THE DATA ::
========================================

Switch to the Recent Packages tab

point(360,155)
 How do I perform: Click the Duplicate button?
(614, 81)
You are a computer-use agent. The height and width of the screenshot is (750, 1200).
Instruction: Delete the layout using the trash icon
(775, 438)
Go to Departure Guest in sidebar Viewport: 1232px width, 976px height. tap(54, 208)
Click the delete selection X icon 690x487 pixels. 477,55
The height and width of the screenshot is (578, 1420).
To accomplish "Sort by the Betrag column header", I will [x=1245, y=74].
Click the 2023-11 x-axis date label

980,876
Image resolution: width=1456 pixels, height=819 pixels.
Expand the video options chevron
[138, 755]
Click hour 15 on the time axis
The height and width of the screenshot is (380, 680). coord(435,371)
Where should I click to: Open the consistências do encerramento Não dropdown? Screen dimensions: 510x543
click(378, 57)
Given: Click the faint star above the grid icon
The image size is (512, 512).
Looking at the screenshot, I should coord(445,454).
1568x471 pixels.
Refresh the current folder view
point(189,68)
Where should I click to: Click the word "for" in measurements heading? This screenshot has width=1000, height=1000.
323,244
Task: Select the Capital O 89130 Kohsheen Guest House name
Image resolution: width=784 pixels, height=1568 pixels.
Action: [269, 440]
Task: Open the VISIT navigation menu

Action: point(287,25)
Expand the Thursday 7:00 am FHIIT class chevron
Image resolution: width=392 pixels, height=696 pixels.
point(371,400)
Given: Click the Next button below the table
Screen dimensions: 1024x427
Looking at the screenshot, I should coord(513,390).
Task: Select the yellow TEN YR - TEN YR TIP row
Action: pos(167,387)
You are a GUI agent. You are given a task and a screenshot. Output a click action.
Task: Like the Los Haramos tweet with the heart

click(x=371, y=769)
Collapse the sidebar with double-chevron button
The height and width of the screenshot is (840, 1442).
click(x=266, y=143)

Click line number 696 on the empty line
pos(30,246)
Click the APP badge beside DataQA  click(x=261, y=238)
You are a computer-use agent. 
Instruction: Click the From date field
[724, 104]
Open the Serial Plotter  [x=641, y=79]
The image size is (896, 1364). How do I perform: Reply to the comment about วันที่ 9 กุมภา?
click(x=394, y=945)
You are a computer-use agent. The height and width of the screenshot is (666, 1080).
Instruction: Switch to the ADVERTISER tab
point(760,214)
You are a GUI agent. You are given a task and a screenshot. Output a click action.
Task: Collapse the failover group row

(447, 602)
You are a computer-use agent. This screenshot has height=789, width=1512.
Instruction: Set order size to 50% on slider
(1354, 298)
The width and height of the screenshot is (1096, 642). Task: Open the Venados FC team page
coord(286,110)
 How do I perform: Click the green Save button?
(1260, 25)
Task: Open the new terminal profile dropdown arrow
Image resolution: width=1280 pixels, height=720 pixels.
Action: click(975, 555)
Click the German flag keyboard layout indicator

========================================

GIVEN INSTRUCTION ::
Show every line of the records that contains the word "agent".

THE COMPLETED TASK ::
You are a computer-use agent. The height and width of the screenshot is (750, 1200).
You are a GUI agent. You are given a task and a screenshot. Output a click action.
You are a computer-use agent. 
You are a computer-use agent. The height and width of the screenshot is (666, 1080).
You are a GUI agent. You are given a task and a screenshot. Output a click action.
You are a computer-use agent. This screenshot has height=789, width=1512.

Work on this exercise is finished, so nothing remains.